= Passage given =
-------------------------

We did not output the vertical velocity. This can in principle be reconstructed at a 5 d frequency using the ocean depth, free-surface height, and zonal and meridional velocities.

4 Technical validation

The following validation relates to WINDS surface properties only, as relevant for marine dispersal, since this was the primary use case WINDS-M and WINDS-C were run for. WINDS may, of course, be used for other purposes as well, but for these applications the model is provided as is. This validation focuses on WINDS-M, since WINDS-C is a control simulation which is not expected to fully reproduce observations, as it is driven by low-frequency (monthly) climatological forcing.

4.1 Tides

We extracted the five largest tidal constituents (M2, S2, N2, K1, and O1) at 50 sites across the WINDS domain (41 coastal and 9 open ocean) based on a 55 d 2-hourly time series from WINDS-M 1994, and we compared these amplitudes to the corresponding amplitudes in TPXO9-atlas (Egbert and Erofeeva2002) (see Table S1). Note that this comparison is not independent, since the TPXO9-atlas is used to set tidal boundary conditions at the WINDS domain boundaries. Additionally, TPXO9-atlas is not a purely observational product: it is a 1/30 inverse model constrained by observations. However, TPXO9-atlas is extensively validated, and good agreement between tides in WINDS and TPXO9 does at least suggest that WINDS is propagating TPXO9-atlas tides reasonably.

-------------------------

= Supplied entries =
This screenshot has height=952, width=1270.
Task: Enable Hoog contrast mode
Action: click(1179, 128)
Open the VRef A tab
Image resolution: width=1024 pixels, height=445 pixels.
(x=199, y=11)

-------------------------

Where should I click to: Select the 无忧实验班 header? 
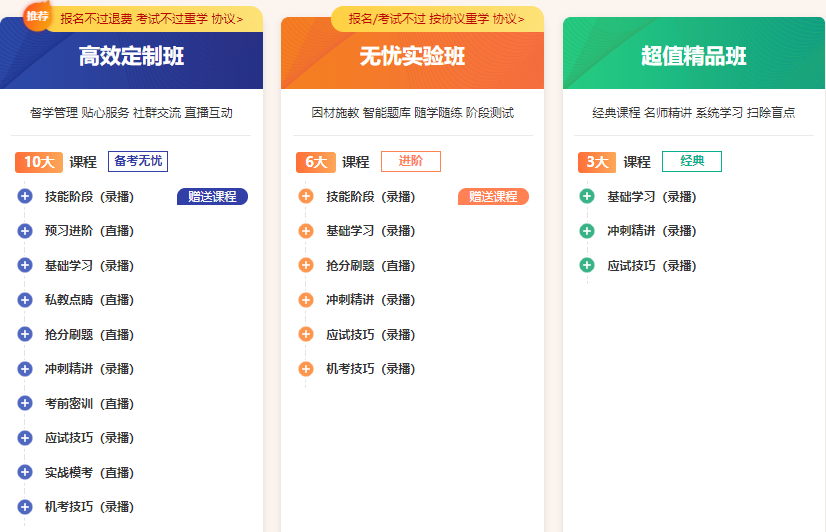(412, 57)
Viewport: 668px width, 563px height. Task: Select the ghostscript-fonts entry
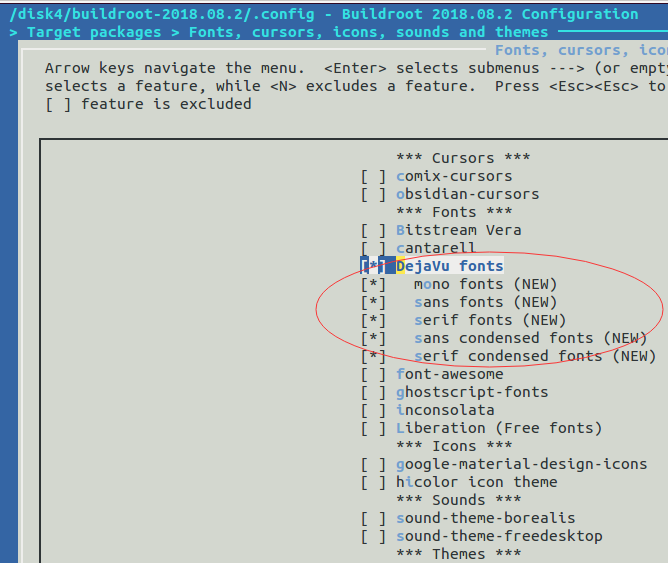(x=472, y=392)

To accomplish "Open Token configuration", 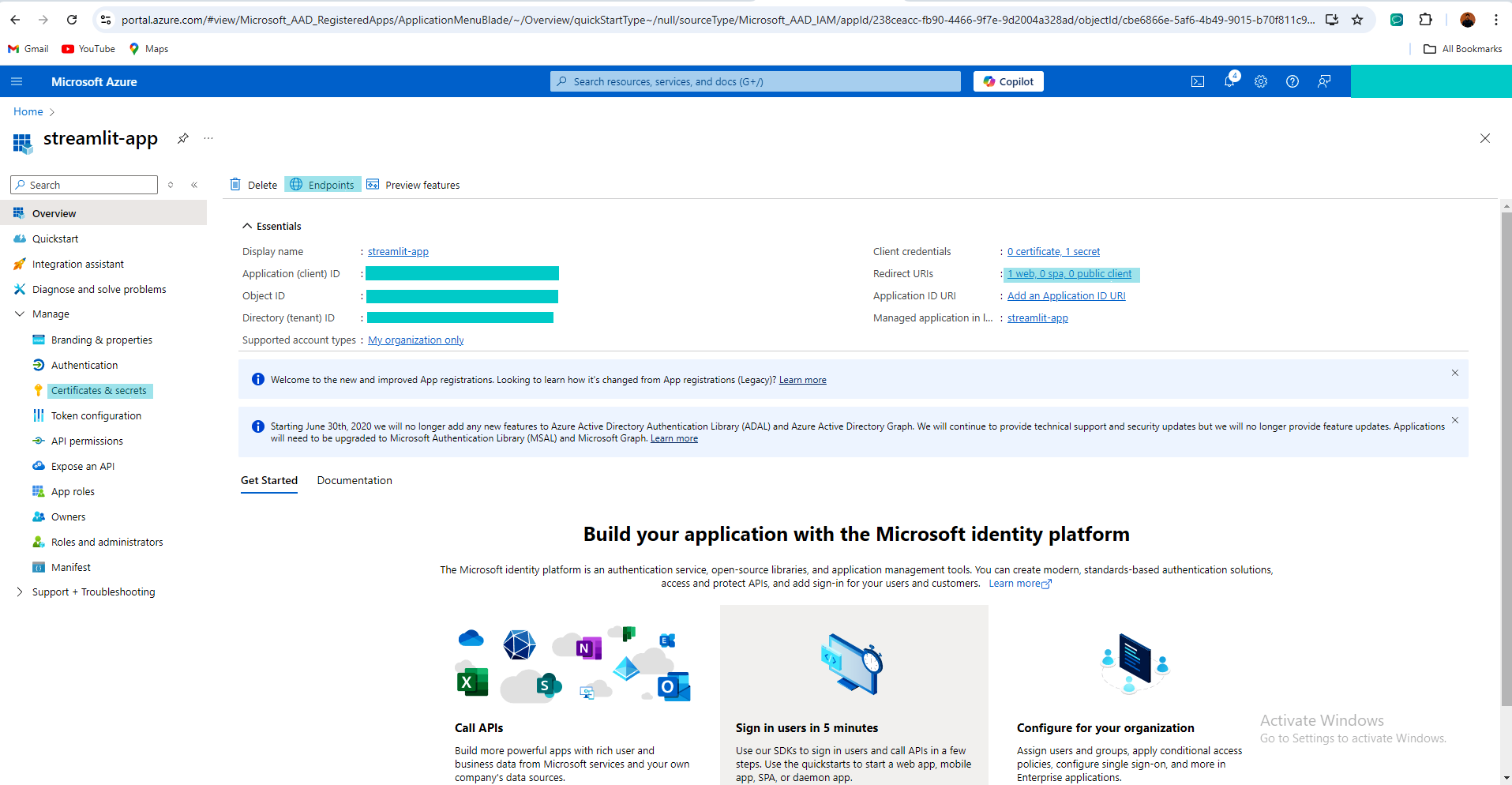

-------------------------

= To do =
1. From the WINDS passage, extract everything from "The following validation" down to "(monthly) climatological forcing.".
2. Answer these questions using the WINDS passage:
(a) At what frequency could the vertical velocity in principle be reconstructed?
(b) Of the 50 sites where tidal constituents were extracted, how many were open ocean sites?
(c) Which simulation does the validation focus on?

= Solutions in order =
1.
The following validation relates to WINDS surface properties only, as relevant for marine dispersal, since this was the primary use case WINDS-M and WINDS-C were run for. WINDS may, of course, be used for other purposes as well, but for these applications the model is provided as is. This validation focuses on WINDS-M, since WINDS-C is a control simulation which is not expected to fully reproduce observations, as it is driven by low-frequency (monthly) climatological forcing.

2.
(a) A 5 d frequency.
(b) 9.
(c) WINDS-M.